__GOAL__:
Copy every line of the data below verbatim, without changing, adding, or leaving out anything.

━━ MATERIAL TO PROCESS

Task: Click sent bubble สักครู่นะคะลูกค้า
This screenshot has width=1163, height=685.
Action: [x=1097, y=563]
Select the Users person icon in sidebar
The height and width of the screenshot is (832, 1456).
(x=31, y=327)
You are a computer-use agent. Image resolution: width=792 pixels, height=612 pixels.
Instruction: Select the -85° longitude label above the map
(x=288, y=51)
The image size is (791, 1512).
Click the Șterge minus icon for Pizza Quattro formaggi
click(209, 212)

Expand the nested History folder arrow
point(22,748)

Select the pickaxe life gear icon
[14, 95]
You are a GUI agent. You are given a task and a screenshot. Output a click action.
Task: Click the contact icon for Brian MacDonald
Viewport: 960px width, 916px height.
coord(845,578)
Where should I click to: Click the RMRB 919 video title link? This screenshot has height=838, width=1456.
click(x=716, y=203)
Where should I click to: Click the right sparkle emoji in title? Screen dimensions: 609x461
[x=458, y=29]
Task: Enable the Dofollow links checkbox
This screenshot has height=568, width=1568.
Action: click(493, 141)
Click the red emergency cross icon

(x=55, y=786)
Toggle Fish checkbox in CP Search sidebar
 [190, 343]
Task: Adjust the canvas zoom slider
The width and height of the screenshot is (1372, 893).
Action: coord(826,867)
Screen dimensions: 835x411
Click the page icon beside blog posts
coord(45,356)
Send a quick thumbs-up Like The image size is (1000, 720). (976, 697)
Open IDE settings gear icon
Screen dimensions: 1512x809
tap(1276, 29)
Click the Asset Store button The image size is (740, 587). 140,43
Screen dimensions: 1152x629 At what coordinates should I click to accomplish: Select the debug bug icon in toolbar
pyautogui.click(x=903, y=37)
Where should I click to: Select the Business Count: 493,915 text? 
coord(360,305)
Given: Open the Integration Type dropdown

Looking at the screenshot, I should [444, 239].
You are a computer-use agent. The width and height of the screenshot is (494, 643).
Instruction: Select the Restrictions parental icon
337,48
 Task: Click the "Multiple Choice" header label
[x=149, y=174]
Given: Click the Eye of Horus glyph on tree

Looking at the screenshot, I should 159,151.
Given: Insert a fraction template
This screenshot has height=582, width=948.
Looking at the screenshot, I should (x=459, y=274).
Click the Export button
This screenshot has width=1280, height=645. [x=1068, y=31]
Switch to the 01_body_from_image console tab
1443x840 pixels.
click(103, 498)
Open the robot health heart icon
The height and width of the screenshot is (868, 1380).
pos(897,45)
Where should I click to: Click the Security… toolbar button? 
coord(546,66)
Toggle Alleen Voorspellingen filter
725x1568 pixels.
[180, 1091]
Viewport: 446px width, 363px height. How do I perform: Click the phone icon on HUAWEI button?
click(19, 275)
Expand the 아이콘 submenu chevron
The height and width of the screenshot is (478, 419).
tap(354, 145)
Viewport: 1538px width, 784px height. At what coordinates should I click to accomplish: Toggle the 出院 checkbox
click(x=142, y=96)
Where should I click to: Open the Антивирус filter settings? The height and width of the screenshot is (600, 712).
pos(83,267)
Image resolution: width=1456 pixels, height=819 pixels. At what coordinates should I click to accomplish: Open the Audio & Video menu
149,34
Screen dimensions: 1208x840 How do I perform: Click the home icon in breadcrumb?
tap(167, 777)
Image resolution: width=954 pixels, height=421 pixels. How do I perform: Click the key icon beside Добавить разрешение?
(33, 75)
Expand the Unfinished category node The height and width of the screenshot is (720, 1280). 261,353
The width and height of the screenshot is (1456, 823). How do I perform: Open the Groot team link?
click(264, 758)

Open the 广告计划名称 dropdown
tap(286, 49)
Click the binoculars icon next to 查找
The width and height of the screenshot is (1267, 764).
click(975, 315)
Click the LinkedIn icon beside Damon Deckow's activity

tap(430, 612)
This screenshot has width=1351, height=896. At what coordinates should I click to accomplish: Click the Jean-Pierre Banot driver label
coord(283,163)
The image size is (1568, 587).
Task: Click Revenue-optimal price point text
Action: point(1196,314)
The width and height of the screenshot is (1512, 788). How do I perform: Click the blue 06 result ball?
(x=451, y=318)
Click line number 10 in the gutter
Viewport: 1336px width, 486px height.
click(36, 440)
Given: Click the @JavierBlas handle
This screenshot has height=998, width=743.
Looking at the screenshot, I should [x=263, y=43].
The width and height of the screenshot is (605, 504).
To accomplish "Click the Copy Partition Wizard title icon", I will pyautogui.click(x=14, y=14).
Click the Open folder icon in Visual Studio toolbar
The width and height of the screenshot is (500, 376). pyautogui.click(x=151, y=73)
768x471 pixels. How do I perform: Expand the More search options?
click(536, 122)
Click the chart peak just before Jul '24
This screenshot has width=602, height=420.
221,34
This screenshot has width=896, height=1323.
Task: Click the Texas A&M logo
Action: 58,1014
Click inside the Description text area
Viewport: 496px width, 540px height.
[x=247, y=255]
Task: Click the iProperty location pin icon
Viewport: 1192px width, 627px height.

━━━━

__COMPLETE OUTPUT__:
Task: Click sent bubble สักครู่นะคะลูกค้า
This screenshot has width=1163, height=685.
Action: [x=1097, y=563]
Select the Users person icon in sidebar
The height and width of the screenshot is (832, 1456).
(x=31, y=327)
You are a computer-use agent. Image resolution: width=792 pixels, height=612 pixels.
Instruction: Select the -85° longitude label above the map
(x=288, y=51)
The image size is (791, 1512).
Click the Șterge minus icon for Pizza Quattro formaggi
click(209, 212)

Expand the nested History folder arrow
point(22,748)

Select the pickaxe life gear icon
[14, 95]
You are a GUI agent. You are given a task and a screenshot. Output a click action.
Task: Click the contact icon for Brian MacDonald
Viewport: 960px width, 916px height.
coord(845,578)
Where should I click to: Click the RMRB 919 video title link? This screenshot has height=838, width=1456.
click(x=716, y=203)
Where should I click to: Click the right sparkle emoji in title? Screen dimensions: 609x461
[x=458, y=29]
Task: Enable the Dofollow links checkbox
This screenshot has height=568, width=1568.
Action: click(493, 141)
Click the red emergency cross icon

(x=55, y=786)
Toggle Fish checkbox in CP Search sidebar
 [190, 343]
Task: Adjust the canvas zoom slider
The width and height of the screenshot is (1372, 893).
Action: coord(826,867)
Screen dimensions: 835x411
Click the page icon beside blog posts
coord(45,356)
Send a quick thumbs-up Like The image size is (1000, 720). (976, 697)
Open IDE settings gear icon
Screen dimensions: 1512x809
tap(1276, 29)
Click the Asset Store button The image size is (740, 587). 140,43
Screen dimensions: 1152x629 At what coordinates should I click to accomplish: Select the debug bug icon in toolbar
pyautogui.click(x=903, y=37)
Where should I click to: Select the Business Count: 493,915 text? 
coord(360,305)
Given: Open the Integration Type dropdown

Looking at the screenshot, I should [444, 239].
You are a computer-use agent. The width and height of the screenshot is (494, 643).
Instruction: Select the Restrictions parental icon
337,48
 Task: Click the "Multiple Choice" header label
[x=149, y=174]
Given: Click the Eye of Horus glyph on tree

Looking at the screenshot, I should 159,151.
Given: Insert a fraction template
This screenshot has height=582, width=948.
Looking at the screenshot, I should (x=459, y=274).
Click the Export button
This screenshot has width=1280, height=645. [x=1068, y=31]
Switch to the 01_body_from_image console tab
1443x840 pixels.
click(103, 498)
Open the robot health heart icon
The height and width of the screenshot is (868, 1380).
pos(897,45)
Where should I click to: Click the Security… toolbar button? 
coord(546,66)
Toggle Alleen Voorspellingen filter
725x1568 pixels.
[180, 1091]
Viewport: 446px width, 363px height. How do I perform: Click the phone icon on HUAWEI button?
click(19, 275)
Expand the 아이콘 submenu chevron
The height and width of the screenshot is (478, 419).
tap(354, 145)
Viewport: 1538px width, 784px height. At what coordinates should I click to accomplish: Toggle the 出院 checkbox
click(x=142, y=96)
Where should I click to: Open the Антивирус filter settings? The height and width of the screenshot is (600, 712).
pos(83,267)
Image resolution: width=1456 pixels, height=819 pixels. At what coordinates should I click to accomplish: Open the Audio & Video menu
149,34
Screen dimensions: 1208x840 How do I perform: Click the home icon in breadcrumb?
tap(167, 777)
Image resolution: width=954 pixels, height=421 pixels. How do I perform: Click the key icon beside Добавить разрешение?
(33, 75)
Expand the Unfinished category node The height and width of the screenshot is (720, 1280). 261,353
The width and height of the screenshot is (1456, 823). How do I perform: Open the Groot team link?
click(264, 758)

Open the 广告计划名称 dropdown
tap(286, 49)
Click the binoculars icon next to 查找
The width and height of the screenshot is (1267, 764).
click(975, 315)
Click the LinkedIn icon beside Damon Deckow's activity

tap(430, 612)
This screenshot has width=1351, height=896. At what coordinates should I click to accomplish: Click the Jean-Pierre Banot driver label
coord(283,163)
The image size is (1568, 587).
Task: Click Revenue-optimal price point text
Action: point(1196,314)
The width and height of the screenshot is (1512, 788). How do I perform: Click the blue 06 result ball?
(x=451, y=318)
Click line number 10 in the gutter
Viewport: 1336px width, 486px height.
click(36, 440)
Given: Click the @JavierBlas handle
This screenshot has height=998, width=743.
Looking at the screenshot, I should [x=263, y=43].
The width and height of the screenshot is (605, 504).
To accomplish "Click the Copy Partition Wizard title icon", I will pyautogui.click(x=14, y=14).
Click the Open folder icon in Visual Studio toolbar
The width and height of the screenshot is (500, 376). pyautogui.click(x=151, y=73)
768x471 pixels. How do I perform: Expand the More search options?
click(536, 122)
Click the chart peak just before Jul '24
This screenshot has width=602, height=420.
221,34
This screenshot has width=896, height=1323.
Task: Click the Texas A&M logo
Action: 58,1014
Click inside the Description text area
Viewport: 496px width, 540px height.
[x=247, y=255]
Task: Click the iProperty location pin icon
Viewport: 1192px width, 627px height.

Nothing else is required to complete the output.